But Dr. Lawler is right that the Supreme Court decision will, in the short-run, serve to dampen discussion of the constitutionality of Obamacare.  Now conservatives can say that the Supreme Court found the federal individual health insurance purchase mandate unconstitutional (and the Court did - sorta), but it is much more obvious that the majority concluded that the scheme of mandate and penalty can operate exactly as written.   Whatever is contained in the too-nuanced majority opinion written by the too-clever-for-the-country’s-own-good Chief Justice, it sure looks and feels like the Supreme Court found the mandate and penalty scheme constitutional.  Now who are you going to trust on the constitutionality of Obamacare, Romney (the 2012 ideological model) or Roberts?

That’s the very short-term.  In the longer-term, it is quite possible that conservatives will win the argument over the extent of the government’s commerce clause power within the elected  branches (and eventually within the federal courts as judges are appointed and confirmed.)  The federal judiciary’s abortion jurisprudence has been radically pro-choice for two generations, but public opinion has, in recent years moved in a moderately pro-life direction.  The problem is that November 2012 is within the short-term and the Obamacare decision makes the political constitutionalist case against Obamacare tougher - even tougher than it would be if the Court had waited until next year to take up the case.
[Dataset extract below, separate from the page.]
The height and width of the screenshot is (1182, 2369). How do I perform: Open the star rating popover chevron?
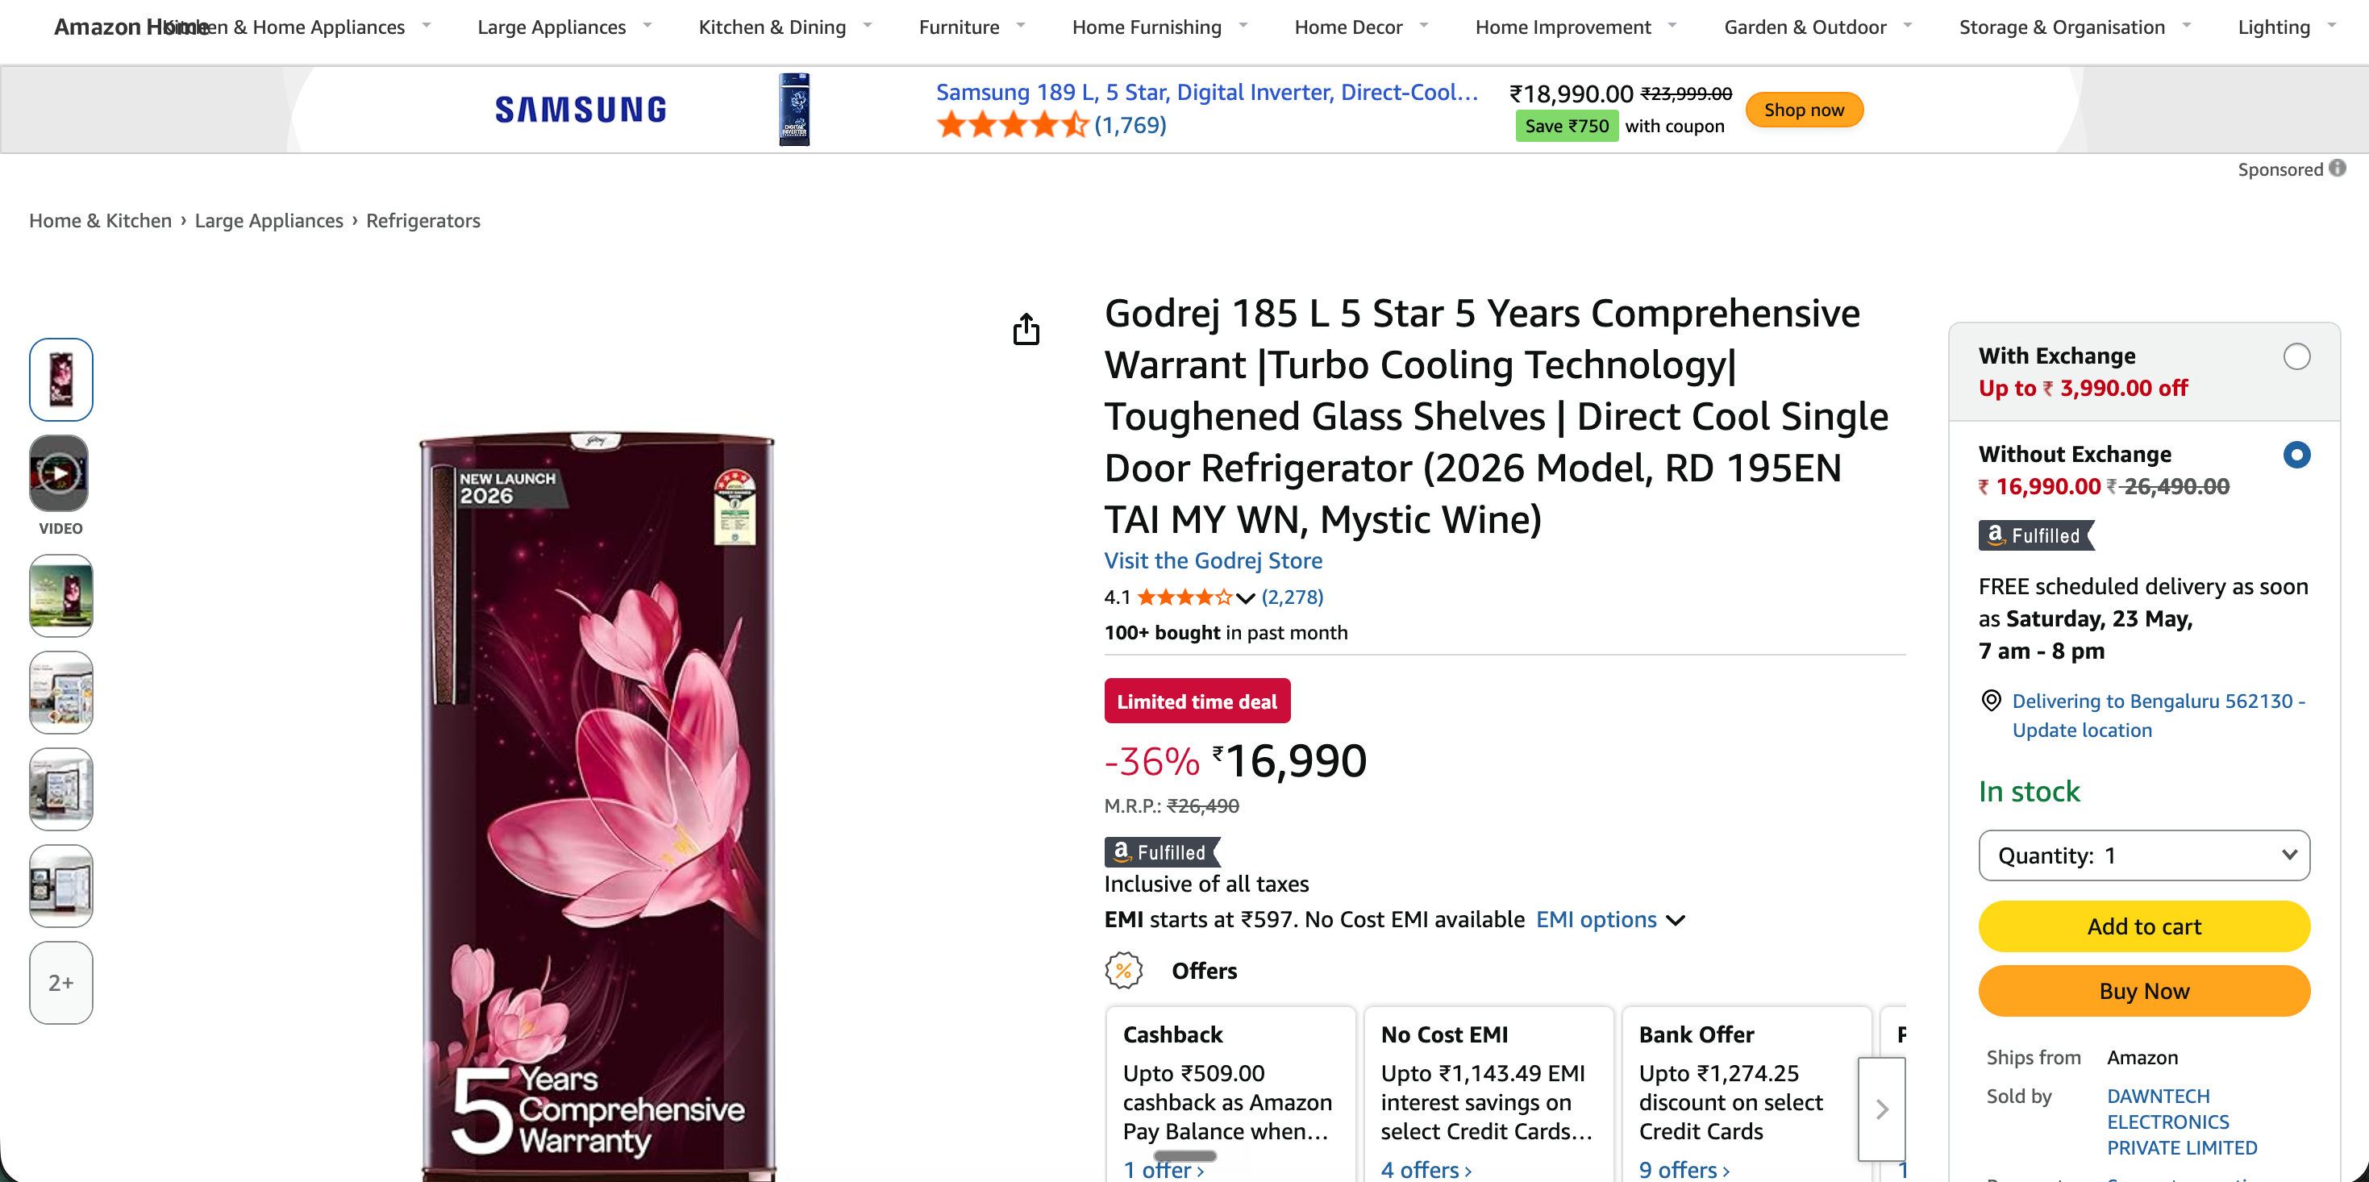tap(1245, 598)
For my part, I would add that an understanding of our constitutional disputes that arranges limited government, natural rights constitutionalists like Calvin Coolidge vs. historicist, expansive government, post-constitutional progressives like Herbert Croly and Woodrow Wilson is problematic.  There is something to looking at it like that.  The turn of the century Progressives saw the Constitution as outdated and too restraining on central government power (restraints often enforce through judicial review.).  They also saw that public respect for the Constitution meant that a frontal assault demanding either abolition or clear cut repudiation of that document was unlikely.  So they developed the idea of a “living constitution.”  This entailed praise for our flexible and developing (though not through formal amendment) Constitution that, as society changed, made the unconstitutional constitutional.  This was allegedly the key that allowed the Constitution to survive into the modern world.  Now keep in mind, the “living constitution” was originally a way to get around the Constitution, but the praise was real and loud and latter progressives bought in.  Scratch a lot of our liberals today, and you’ll see that they buy into both the praise of the Constitution and the idea that the Constitution loses all stable meaning when it conflicts with their contemporary policy preferences (even when their policy preferences today conflict with their policy preferences yesterday.)  They know that it impossible to get into the minds of the authors of the document or apply their document to the present and that Bush (and Reagan, and Nixon, and the next Republican President) “shredded the Constitution.”  This turns judicial liberalism into something more than a doctrine of expansive government.  They are against expansive government when it involves banning the termination at-will of a full term fetus.  This combination of (pretty sincere) rhetorical love for the Constitution plus the belief that the document can be endlessly rewritten to suit their present policy priorities converts the document into a license for their continued political power regardless of elections, or precedent, or the words of the Constitution itself.  The present policy orientation of a plurality of self-identified “progressives” is good enough.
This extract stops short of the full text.